Recently, Buckle has had an opportunity to combine her passion for Native art with her love of horses at the Pegasus Therapeutic Riding school in Brewster, New York. There she works with disabled children and adults overcoming challenges, including veterans. To teach about the close relationship many American Indian tribes have with their horses, she demonstrated how they paint their horses with handprints and other imagery. Buckle says the psychological boost the program gives to the riders is amazing. “It is just unbelievable seeing the transformations of the children,” she says.

Rodrick Bell learned about his Southeastern Indigenous roots from the oral histories his family told. His Powhatan grandparents moved to the Bronx in the 1960s to escape segregation in the South. They had a barbecue restaurant in North Carolina where he says, “the lighter-skinned relatives could work in the front but the darker-skinned relatives had to work in the back.” Bells’ family members rarely talked publicly about their Powhatan ancestry, but at home he listened to stories they told, ate traditional foods and was surrounded by objects that reflected his Native heritage. When he attended school, he found it easier to pass as Black than to explain his Indigenous background. “I felt a minority within minorities,” he says.

Still, his grandmother assured him that “such labels are a distraction from the true reason we are here. Whether we are black, white or red, we are Indigenous to the soil. We all have a purpose: to be stewards of the land and pass it on to the next seven generations better than when we found it.”

He has taken this advice to heart. He currently leads educational canoe trips for the Bronx River Alliance, an organization working to restore the health of the river. Having fully embraced his Native ancestry, he educates people in his community not only about the need for clean water but the connection the Indigenous people who lived in the region had to the river. “The canoe journeys help people reestablish a relationship to the natural world around them. Helping to protect and restore the environment can inspire us to live healthier, fuller lives. That is what we are all working toward.”

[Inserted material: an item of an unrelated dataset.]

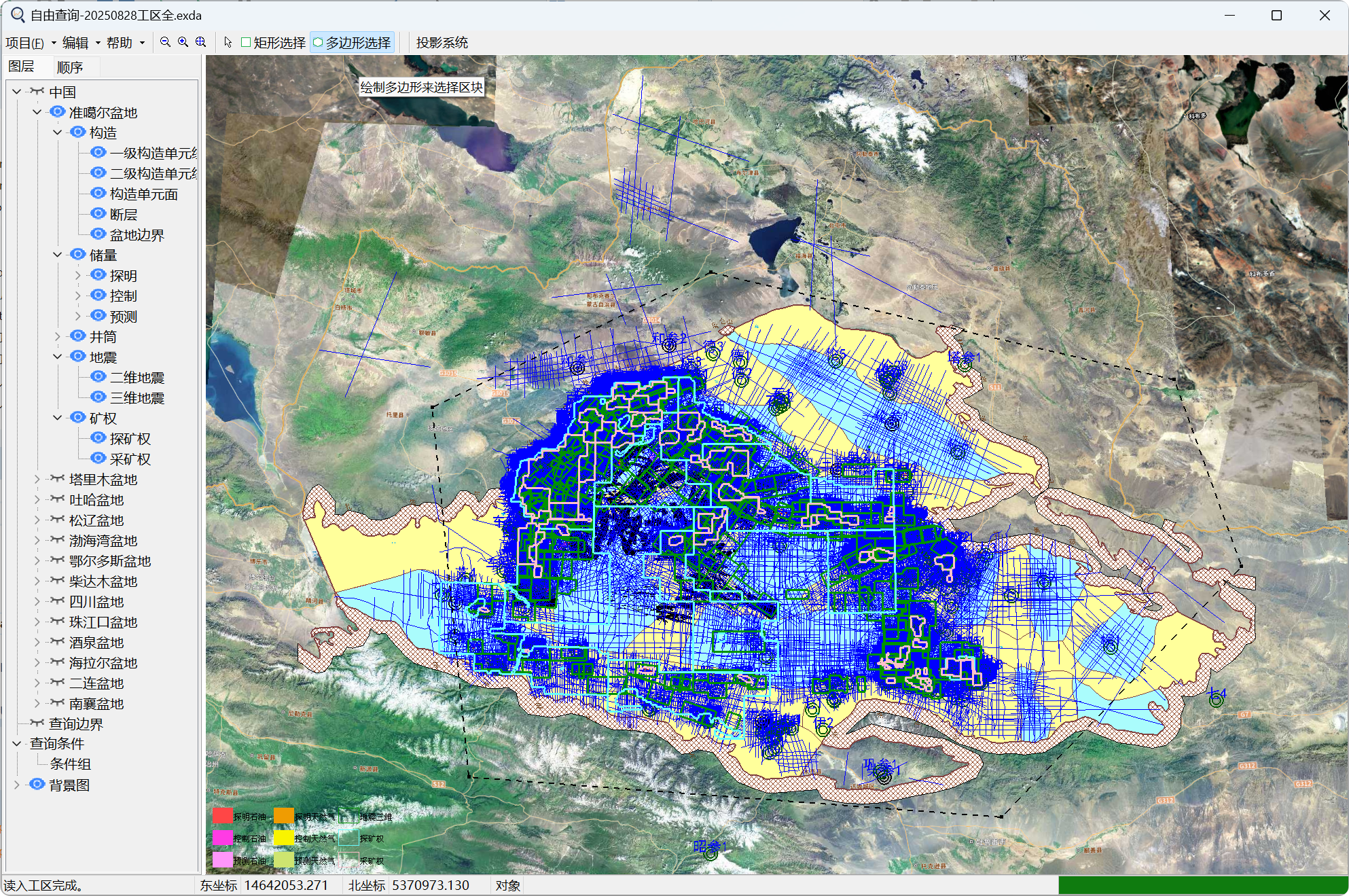1349x896 pixels.
Task: Open the 帮助 menu
Action: pos(120,43)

Connecting During a Pandemic

Losing a connection to land is a common challenge for the Indigenous people who find themselves living in a cityscape. Phillip Bread began his modeling career as a teenager wearing Native designers’ apparel in the Santa Fe Indian Market Fashion Show in New Mexico. In fall of 2019, Bread signed with the DNA Modeling Management and moved to New York City. By that winter, the young man was modeling for Ralph Lauren.

Growing up in the Plains of Oklahoma, Bread was out of his element alone and surrounded by skyscrapers. “I was so shocked how much everything was manmade,” he says. He lived in the city for only about six months before COVID-19 hit and everyone began to isolate in March 2020, so he was not able to find and socialize with many other Native people. He now lives in Sante Fe, New Mexico, and although he continues to model, he doesn’t know when he will return to living in the city.

Since the pandemic began, the Community House has continued to be a bridge to Native communities. AICH has been conducting programs and social events via Zoom and providing care packages to Indigenous residents, particularly elders, to limit their potential exposure to the coronavirus. This summer, the organization plans to once again open its doors at its location on Governors Island. Richmond says AICH can be a place for all New Yorkers to find each other and recharge. “We all have that need,” he says.